Investigators believe the plane went down in the southern Indian Ocean based on a flight path calculated from its contacts with a satellite and analysis of its speed and fuel capacity, but the content of the flight recorders is essential to solving the mystery of why the plane veered so far off-course.
The search for the recorders is increasingly urgent because their locator beacons have batteries that last about a month and may fail soon.
An Australian government briefing document circulated among international agencies involved in the search said the acoustic pingers likely would continue to transmit at decreasing strength for up to 10 more days, depending on conditions.
Once there is no hope left of hearing more sounds, the Bluefin sub will be deployed.
Complicating matters, however, is the depth of the seabed in the search area. The sounds detected earlier are emanating from 4,500 meters (14,763 feet) below the surface, which is the deepest the Bluefin can dive.
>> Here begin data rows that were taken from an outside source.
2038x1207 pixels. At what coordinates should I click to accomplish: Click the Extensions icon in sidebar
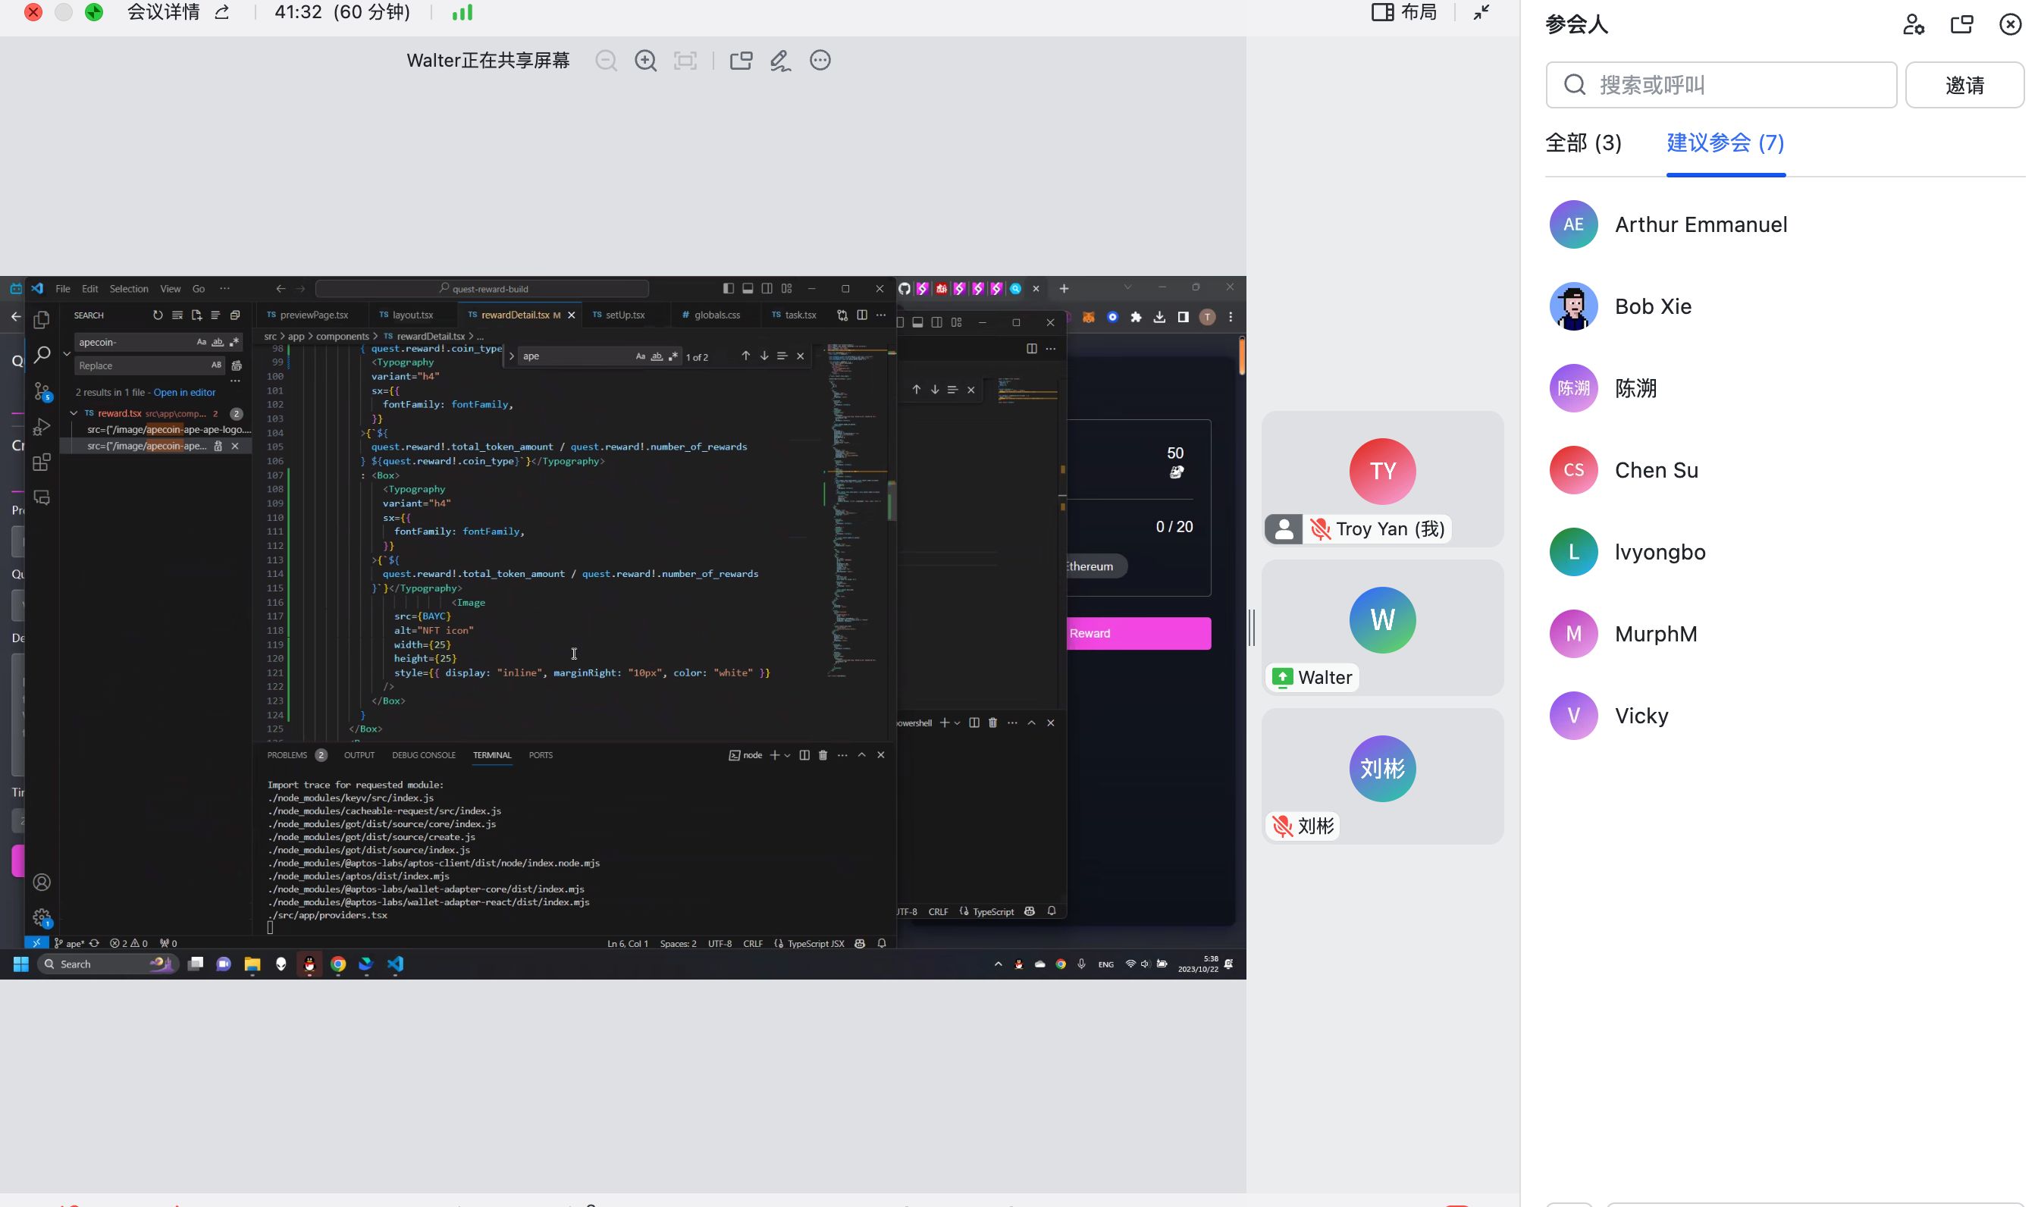click(x=40, y=464)
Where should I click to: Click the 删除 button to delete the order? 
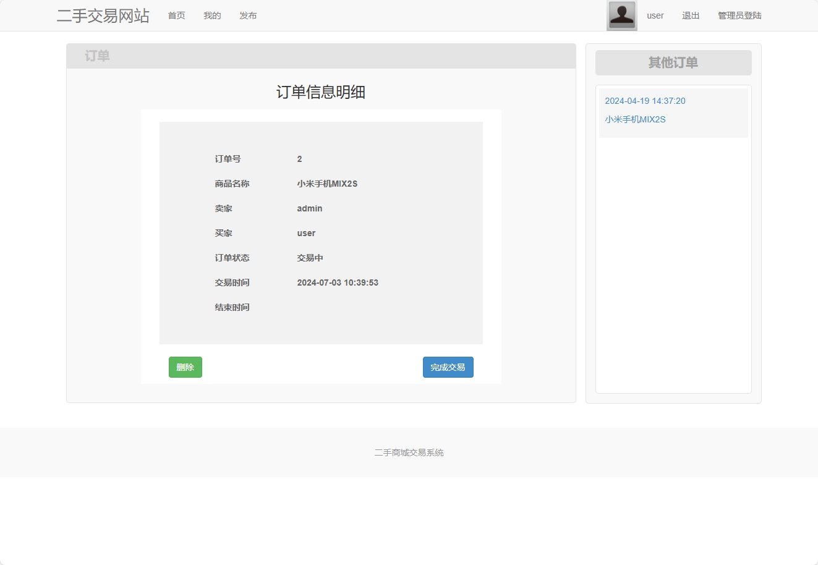pyautogui.click(x=185, y=367)
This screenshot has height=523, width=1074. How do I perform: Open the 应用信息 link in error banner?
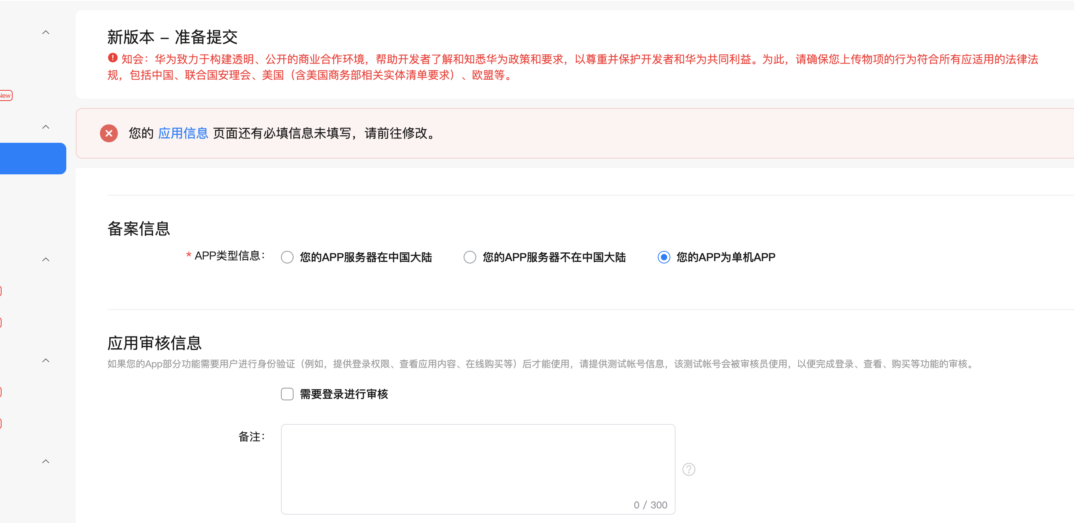[183, 133]
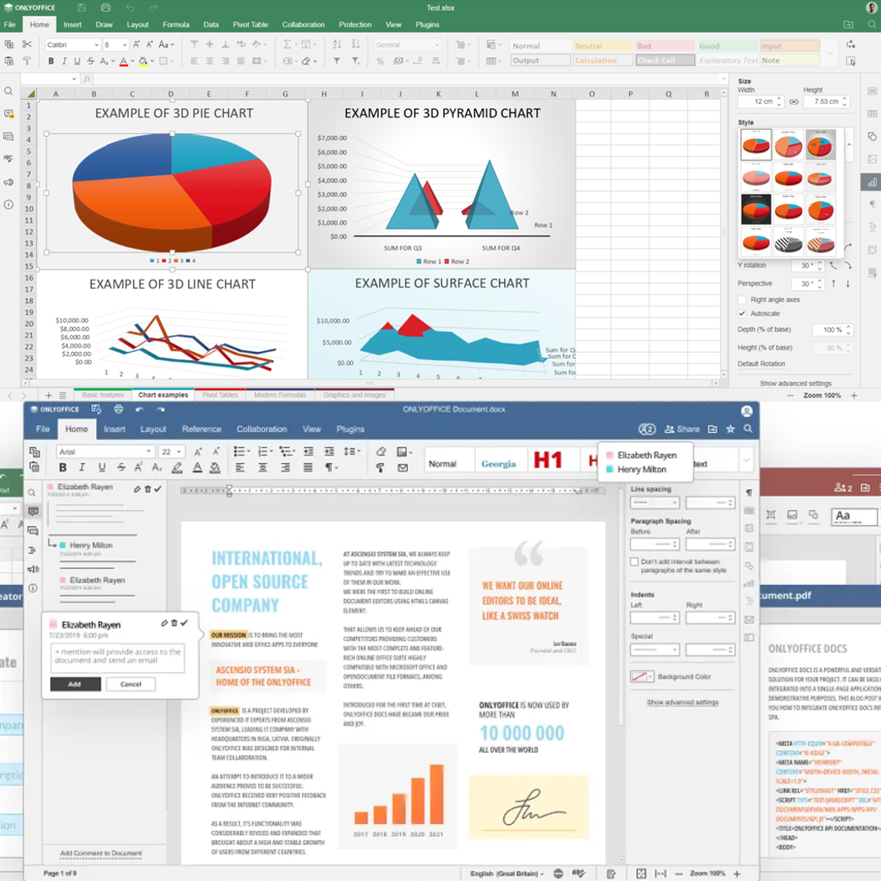The image size is (881, 881).
Task: Click the Add button in the comment box
Action: pos(75,684)
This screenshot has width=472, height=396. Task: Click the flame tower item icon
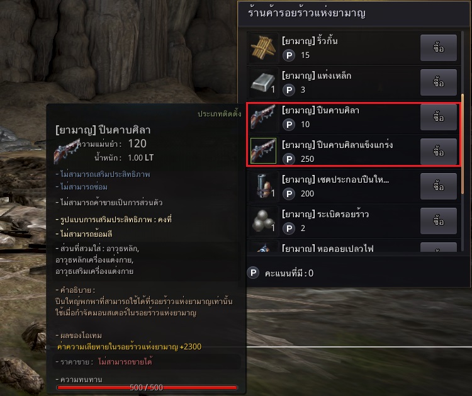(x=263, y=247)
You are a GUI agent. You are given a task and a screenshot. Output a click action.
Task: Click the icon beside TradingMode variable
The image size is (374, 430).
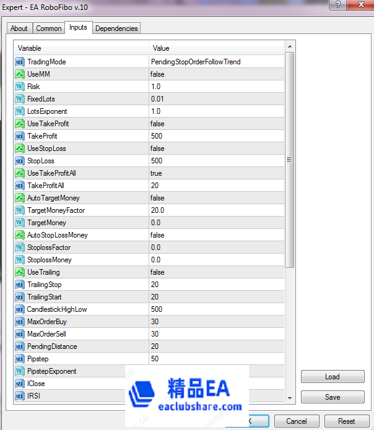point(19,62)
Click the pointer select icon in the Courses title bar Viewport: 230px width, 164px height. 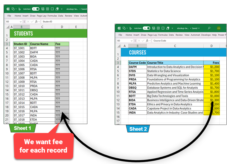point(130,28)
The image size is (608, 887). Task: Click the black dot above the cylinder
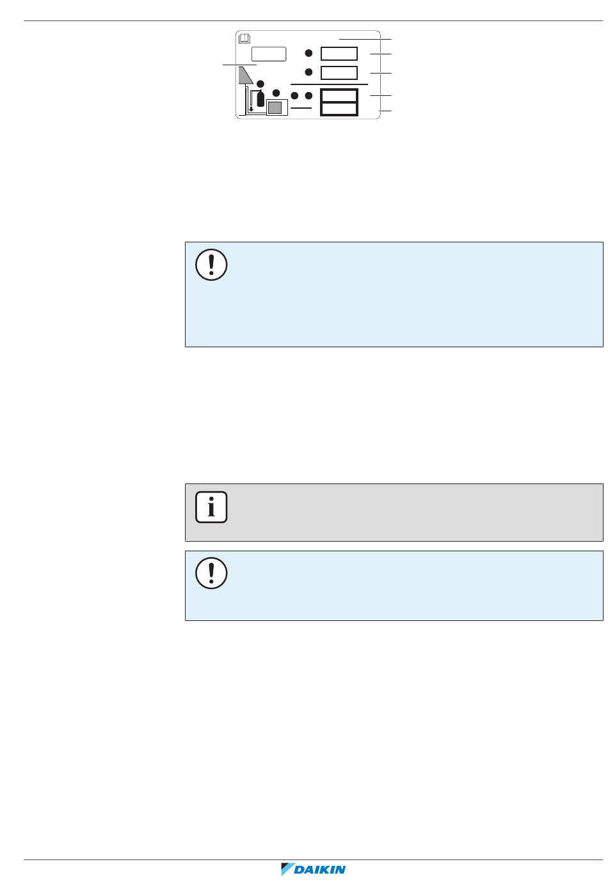pyautogui.click(x=260, y=84)
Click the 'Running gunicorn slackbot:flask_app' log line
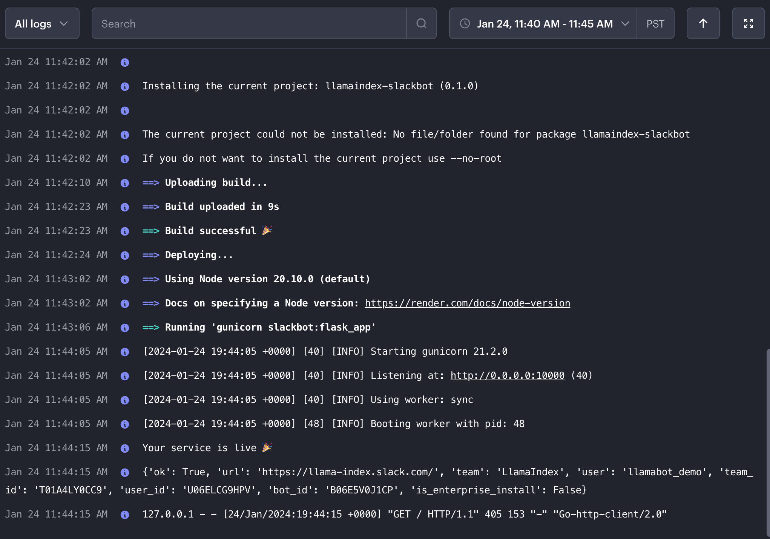The image size is (770, 539). pos(270,327)
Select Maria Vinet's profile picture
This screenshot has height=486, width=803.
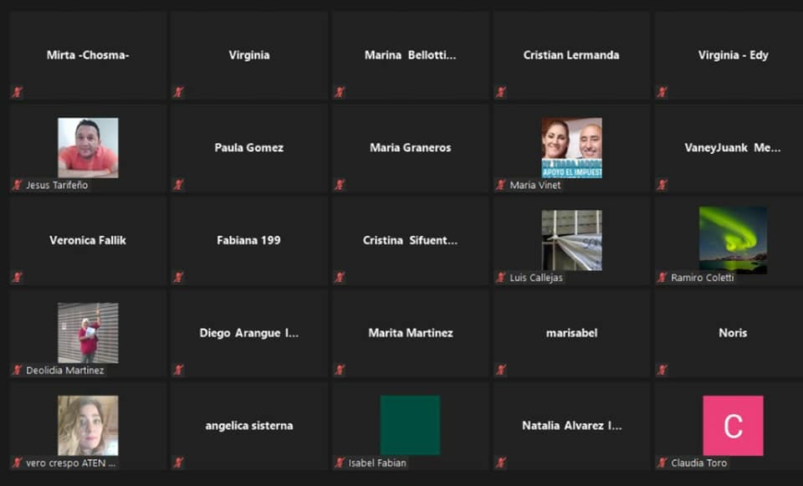point(571,147)
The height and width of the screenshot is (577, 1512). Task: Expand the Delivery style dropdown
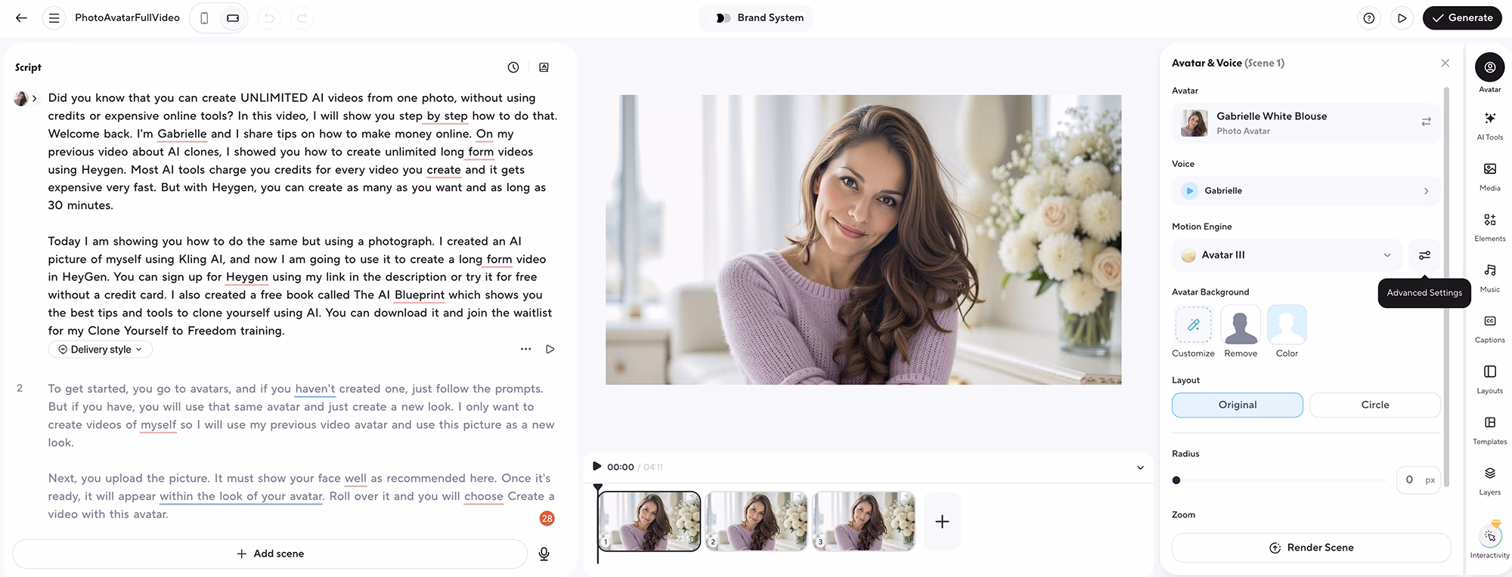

"It'll be pretty close to its operating limit. It's got a safety margin of error and if they think it's warranted, then they push it a little bit,'' said Stefan Williams, a professor of marine robotics at Sydney University.
The search coordination center said it was considering options in case a deeper- diving sub is needed. But Williams suspects if that happens, the search will be delayed while an underwater vehicle rated to 6,000 meters (19,700 feet) is dismantled and shipped from Europe, the US or Japan.
Williams said colleagues at the Woods Hole Oceanographic Institution in Massachusetts had autonomous and remotely operated vehicles that dive to 11 kilometers (36,100 feet), although they might not be equipped for such a search.
Underwater vessels rated to 6,500 meters (21,300 feet) could search the seabed of more than 90 percent of the world's oceans, Williams said.
"There's not that much of it deeper than 6 1/2 kilometers,'' he said.
Williams said it was unlikely that the wreck had fallen into the narrow Diamantina trench, which is about 5,800 meters (19,000 feet) deep, since sounds emanating from that depth would probably not have been detected by the ping locator.